B.6. La différence de traitement entre certaines catégories de personnes qui découle de l'application de règles procédurales différentes dans des circonstances différentes n'est pas discriminatoire en soi. Il ne pourrait être question de discrimination que si la différence de traitement qui découle de l'application de ces règles de procédure entraînait une limitation disproportionnée des droits des personnes concernées.

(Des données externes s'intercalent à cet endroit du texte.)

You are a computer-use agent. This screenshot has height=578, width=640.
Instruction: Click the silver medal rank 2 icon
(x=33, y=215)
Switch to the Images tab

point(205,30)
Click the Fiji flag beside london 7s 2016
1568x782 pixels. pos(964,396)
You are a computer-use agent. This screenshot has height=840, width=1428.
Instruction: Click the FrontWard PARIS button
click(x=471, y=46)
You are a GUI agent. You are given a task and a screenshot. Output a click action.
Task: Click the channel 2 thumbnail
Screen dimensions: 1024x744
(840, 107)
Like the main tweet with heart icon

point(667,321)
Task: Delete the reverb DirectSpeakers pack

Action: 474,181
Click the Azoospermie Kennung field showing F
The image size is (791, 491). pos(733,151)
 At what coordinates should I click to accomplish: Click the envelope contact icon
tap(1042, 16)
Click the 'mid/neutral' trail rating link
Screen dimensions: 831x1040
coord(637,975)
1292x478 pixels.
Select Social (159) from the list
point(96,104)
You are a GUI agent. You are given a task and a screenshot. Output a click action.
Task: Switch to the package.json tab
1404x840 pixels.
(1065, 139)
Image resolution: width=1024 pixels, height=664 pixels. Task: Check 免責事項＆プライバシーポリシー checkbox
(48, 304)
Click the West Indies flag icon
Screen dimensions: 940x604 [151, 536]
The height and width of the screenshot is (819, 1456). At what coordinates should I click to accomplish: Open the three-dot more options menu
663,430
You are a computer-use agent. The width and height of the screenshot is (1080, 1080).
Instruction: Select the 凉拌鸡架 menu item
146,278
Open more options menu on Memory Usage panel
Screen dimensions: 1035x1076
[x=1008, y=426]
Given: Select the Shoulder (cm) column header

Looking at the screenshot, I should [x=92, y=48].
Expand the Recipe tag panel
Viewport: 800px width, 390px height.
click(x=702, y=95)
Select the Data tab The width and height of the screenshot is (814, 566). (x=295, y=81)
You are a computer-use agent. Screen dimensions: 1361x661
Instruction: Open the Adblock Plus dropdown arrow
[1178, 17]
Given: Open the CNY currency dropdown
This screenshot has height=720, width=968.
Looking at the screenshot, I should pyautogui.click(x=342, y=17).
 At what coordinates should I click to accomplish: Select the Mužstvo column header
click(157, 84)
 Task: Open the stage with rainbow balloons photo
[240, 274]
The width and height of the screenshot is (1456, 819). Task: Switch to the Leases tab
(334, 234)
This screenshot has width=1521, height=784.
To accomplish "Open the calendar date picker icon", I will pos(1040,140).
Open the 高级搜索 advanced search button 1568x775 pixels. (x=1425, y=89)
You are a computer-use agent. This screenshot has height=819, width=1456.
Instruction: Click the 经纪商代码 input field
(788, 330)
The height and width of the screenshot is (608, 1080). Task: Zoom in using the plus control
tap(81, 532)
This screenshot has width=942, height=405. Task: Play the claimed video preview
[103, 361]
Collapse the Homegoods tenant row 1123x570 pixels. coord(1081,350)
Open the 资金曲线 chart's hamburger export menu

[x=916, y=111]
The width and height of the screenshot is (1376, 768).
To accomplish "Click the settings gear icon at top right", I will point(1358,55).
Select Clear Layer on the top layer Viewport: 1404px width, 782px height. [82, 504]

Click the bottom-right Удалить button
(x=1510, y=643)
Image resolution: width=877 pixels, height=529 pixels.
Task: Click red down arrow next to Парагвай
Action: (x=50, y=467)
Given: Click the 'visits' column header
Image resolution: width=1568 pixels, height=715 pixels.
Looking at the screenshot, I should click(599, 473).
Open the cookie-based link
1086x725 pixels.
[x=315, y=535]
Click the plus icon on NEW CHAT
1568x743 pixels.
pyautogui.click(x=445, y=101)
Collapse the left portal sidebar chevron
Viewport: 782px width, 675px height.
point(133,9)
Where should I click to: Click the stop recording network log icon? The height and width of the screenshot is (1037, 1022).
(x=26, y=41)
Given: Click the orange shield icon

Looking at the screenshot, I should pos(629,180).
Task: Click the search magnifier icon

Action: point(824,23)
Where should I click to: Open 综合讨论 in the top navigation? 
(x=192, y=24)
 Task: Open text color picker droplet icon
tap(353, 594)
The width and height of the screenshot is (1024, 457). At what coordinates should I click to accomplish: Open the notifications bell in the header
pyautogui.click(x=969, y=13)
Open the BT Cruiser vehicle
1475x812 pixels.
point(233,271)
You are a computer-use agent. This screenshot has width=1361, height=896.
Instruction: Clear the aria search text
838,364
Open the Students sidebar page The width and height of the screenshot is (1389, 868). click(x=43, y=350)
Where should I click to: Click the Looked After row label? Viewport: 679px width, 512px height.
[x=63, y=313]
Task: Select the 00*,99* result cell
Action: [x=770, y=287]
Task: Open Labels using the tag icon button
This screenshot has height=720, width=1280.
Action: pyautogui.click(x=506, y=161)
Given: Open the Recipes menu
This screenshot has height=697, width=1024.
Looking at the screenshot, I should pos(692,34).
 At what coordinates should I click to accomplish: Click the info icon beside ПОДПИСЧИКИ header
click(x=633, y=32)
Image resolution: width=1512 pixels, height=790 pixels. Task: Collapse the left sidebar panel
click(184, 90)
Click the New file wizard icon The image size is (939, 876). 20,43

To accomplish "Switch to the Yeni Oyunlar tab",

B.7. En l'espèce, le législateur qui, au cours des travaux préparatoires de l'article 1675/19 et des dispositions qui l'ont modifié, n'a pas indiqué les motifs de son choix (Doc. parl., Chambre, 1996-1997, nos 1073/1 et 1074/1, pp. 53-54; 2003-2004, DOC 51-1309/001, p. 25; DOC 51-1309/012, p. 81; 2006-2007, DOC 51-2760/001, pp. 29 et suivantes; DOC 51-2760/002, pp. 509-510; DOC 51-2760/036, pp. 26 et suivantes; Sénat, 2006-2007, n° 3-1988/5, p. 3), a prévu, dans la disposition en cause, que les règles et tarifs fixant les honoraires, émoluments et frais du médiateur de dettes sont déterminés par le Roi. Les honoraires et les émoluments consistent en des indemnités forfaitaires (article 1er de l'arrêté royal du 18 décembre 1998 établissant les règles et tarifs relatifs à la fixation des honoraires, des émoluments et des frais du médiateur de dettes) qui ne varient pas en fonction, par exemple, de l'ampleur ou de la complexité de l'affaire ou de prestations particulières à l'instar de ce que prévoit, en ce qui concerne les curateurs, l'article 33, alinéa 1er, de la loi du 8 août 1997Documents pertinents retrouvés type loi prom. 08/08/1997 pub. 28/10/1997 numac 1997009766 source ministere de la justice Loi sur les faillites fermer sur les faillites.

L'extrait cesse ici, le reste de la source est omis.